▶ [Given instruction a]:
Copy out the records starting at the line that contains "This screenshot has height=494, width=621." and ending at the line that contains "Expand the Gmail", and reproduce those lines without any change.

▶ [Text excerpt]:
##########

How to Make Consistent Profits Futures Trading

spread trading
The issue of direct access is an important one and it becomes more important the more short term your trading is. The market can change from a state of seeming paralysis to one of shocking volatility and activity in a flash. The length of time it takes between you deciding to enter an order and the order actually being in the market is obviously important.

When I first started trading I used a phone broker and was dismayed that my fills would often be so far from the price the market was trading when I first entered the order.

The first time I visited the trading floor, I discovered why. When I called in an order, first my discount broker would check my account equity, then he would call a phone booth on the floor, the phone broker on the floor would then write the order down and pass it on to a booth next to the appropriate pit, at that booth my order would be written down again and then signaled to a broker in the pit to be executed.

As you can imagine this would take quite a long time, even longer of course if the market was very active, as this would mean that the broker in the pit would be too occupied to take new orders. Compare this to my experience of trading as a pit trader. In the pit I was in the heart of the market and could observe every single order as it was executed (there was no delay in my price feed!).

To initiate a trade, whether it was to buy or sell at the market, or join the bid or the offer, all I had to do was open my mouth. You can start to see the huge advantage that trading on the floor gave me over off floor traders; and that doesn’t take into consideration the fact that my round trip costs fell by 96%.

Now the floor no longer exists, not in Europe at least, so why talk about the advantages of pit trading? Well the level playing field is now open to all, but very few take advantage of it. Trading with an electronic trading platform is exactly the same as trading in the pit, except I can sit down, it is much quieter and there are no crude jokes flying around.

I can trade with the click of a mouse; my order shoots to the exchange, enters in the market and appears back on my screen before I have time to blink. I think the advantages of direct access trading are clear and any futures trader still using a phone broker should move to direct access, they will also find their commissions are less (around $8 for private client traders).

The next question that arises is why trade futures? That is an important consideration given that there are a variety of alternatives vying for your trading capital (spread betting, CFDs and options), but in my opinion, futures are the only option (no pun intended) for successful short term trading.

##########

Dataset excerpt

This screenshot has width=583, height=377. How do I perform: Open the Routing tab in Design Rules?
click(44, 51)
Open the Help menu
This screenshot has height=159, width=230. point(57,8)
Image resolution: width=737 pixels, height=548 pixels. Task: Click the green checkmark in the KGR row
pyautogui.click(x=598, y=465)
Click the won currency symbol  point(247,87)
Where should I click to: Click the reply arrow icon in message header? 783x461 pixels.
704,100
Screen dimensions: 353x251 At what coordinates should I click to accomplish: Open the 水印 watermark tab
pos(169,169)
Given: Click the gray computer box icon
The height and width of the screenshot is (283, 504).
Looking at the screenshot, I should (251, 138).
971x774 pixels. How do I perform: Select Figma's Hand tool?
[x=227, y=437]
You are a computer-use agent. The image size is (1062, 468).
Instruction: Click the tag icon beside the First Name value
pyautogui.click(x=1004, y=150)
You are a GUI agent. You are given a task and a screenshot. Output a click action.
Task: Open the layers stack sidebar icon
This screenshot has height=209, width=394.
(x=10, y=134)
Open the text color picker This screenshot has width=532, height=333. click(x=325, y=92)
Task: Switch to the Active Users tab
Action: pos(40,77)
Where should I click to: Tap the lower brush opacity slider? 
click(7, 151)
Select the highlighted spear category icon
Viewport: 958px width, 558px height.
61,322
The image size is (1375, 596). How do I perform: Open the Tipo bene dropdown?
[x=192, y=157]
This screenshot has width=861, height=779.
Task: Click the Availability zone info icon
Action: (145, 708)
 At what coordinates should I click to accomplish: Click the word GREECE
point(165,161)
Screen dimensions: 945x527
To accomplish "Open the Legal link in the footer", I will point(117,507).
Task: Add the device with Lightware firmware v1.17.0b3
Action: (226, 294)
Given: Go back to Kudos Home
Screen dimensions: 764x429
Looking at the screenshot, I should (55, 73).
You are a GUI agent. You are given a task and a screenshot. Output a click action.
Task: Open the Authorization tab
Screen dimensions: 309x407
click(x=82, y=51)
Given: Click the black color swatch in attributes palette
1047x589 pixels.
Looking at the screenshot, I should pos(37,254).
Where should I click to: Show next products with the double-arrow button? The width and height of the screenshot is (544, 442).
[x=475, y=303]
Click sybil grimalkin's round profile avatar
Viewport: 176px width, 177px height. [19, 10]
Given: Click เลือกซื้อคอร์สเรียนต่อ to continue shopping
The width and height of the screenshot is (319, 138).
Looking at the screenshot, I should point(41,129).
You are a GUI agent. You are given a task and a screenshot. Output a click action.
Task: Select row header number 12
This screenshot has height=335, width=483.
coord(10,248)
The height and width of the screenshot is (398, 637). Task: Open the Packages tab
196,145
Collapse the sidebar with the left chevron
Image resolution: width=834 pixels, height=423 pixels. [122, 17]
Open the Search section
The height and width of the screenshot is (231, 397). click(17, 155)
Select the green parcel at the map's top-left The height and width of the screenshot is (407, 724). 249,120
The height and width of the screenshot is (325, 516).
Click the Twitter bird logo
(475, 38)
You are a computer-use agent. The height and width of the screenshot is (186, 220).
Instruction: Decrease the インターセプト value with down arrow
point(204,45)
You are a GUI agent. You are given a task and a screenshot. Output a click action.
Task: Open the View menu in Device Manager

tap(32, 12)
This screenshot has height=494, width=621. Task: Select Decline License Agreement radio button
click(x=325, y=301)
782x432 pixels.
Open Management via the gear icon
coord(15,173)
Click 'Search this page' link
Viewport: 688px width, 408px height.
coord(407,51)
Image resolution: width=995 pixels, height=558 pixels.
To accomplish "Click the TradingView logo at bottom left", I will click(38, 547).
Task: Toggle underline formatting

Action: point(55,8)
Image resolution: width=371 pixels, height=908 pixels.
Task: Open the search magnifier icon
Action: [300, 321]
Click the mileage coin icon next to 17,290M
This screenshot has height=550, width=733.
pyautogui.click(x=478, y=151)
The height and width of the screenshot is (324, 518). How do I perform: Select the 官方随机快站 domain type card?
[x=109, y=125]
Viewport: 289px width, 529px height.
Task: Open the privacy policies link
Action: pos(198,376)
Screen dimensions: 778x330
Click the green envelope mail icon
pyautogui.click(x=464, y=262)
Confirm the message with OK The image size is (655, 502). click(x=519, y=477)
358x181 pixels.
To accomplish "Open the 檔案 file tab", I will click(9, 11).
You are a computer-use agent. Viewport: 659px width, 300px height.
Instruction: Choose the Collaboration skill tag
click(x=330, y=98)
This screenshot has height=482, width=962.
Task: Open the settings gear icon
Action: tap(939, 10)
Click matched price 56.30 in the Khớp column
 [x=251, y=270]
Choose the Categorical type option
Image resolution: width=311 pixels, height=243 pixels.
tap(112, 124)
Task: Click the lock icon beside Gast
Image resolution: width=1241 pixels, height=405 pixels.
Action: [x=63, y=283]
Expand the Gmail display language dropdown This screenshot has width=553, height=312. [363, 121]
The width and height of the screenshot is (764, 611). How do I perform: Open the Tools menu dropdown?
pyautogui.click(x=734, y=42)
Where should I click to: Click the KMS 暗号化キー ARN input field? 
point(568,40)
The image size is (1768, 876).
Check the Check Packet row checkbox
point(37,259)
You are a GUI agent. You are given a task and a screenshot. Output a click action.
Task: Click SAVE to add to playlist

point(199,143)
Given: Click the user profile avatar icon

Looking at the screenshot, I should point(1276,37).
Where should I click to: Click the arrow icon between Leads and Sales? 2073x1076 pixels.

##########

▶ [Given instruction b]:
Rewrite the text on futures trading starting at "The first time" and ending at "to be executed.", and put "exchange floor" in place of "trading floor".

▶ [Worked solution a]:
This screenshot has height=494, width=621. Task: Select Decline License Agreement radio button
click(x=325, y=301)
782x432 pixels.
Open Management via the gear icon
coord(15,173)
Click 'Search this page' link
Viewport: 688px width, 408px height.
coord(407,51)
Image resolution: width=995 pixels, height=558 pixels.
To accomplish "Click the TradingView logo at bottom left", I will click(38, 547).
Task: Toggle underline formatting

Action: point(55,8)
Image resolution: width=371 pixels, height=908 pixels.
Task: Open the search magnifier icon
Action: [300, 321]
Click the mileage coin icon next to 17,290M
This screenshot has height=550, width=733.
pyautogui.click(x=478, y=151)
The height and width of the screenshot is (324, 518). How do I perform: Select the 官方随机快站 domain type card?
[x=109, y=125]
Viewport: 289px width, 529px height.
Task: Open the privacy policies link
Action: pos(198,376)
Screen dimensions: 778x330
Click the green envelope mail icon
pyautogui.click(x=464, y=262)
Confirm the message with OK The image size is (655, 502). click(x=519, y=477)
358x181 pixels.
To accomplish "Open the 檔案 file tab", I will click(9, 11).
You are a computer-use agent. Viewport: 659px width, 300px height.
Instruction: Choose the Collaboration skill tag
click(x=330, y=98)
This screenshot has height=482, width=962.
Task: Open the settings gear icon
Action: tap(939, 10)
Click matched price 56.30 in the Khớp column
 [x=251, y=270]
Choose the Categorical type option
Image resolution: width=311 pixels, height=243 pixels.
tap(112, 124)
Task: Click the lock icon beside Gast
Image resolution: width=1241 pixels, height=405 pixels.
Action: [x=63, y=283]
Expand the Gmail display language dropdown This screenshot has width=553, height=312. [363, 121]

▶ [Worked solution b]:
The first time I visited the exchange floor, I discovered why. When I called in an order, first my discount broker would check my account equity, then he would call a phone booth on the floor, the phone broker on the floor would then write the order down and pass it on to a booth next to the appropriate pit, at that booth my order would be written down again and then signaled to a broker in the pit to be executed.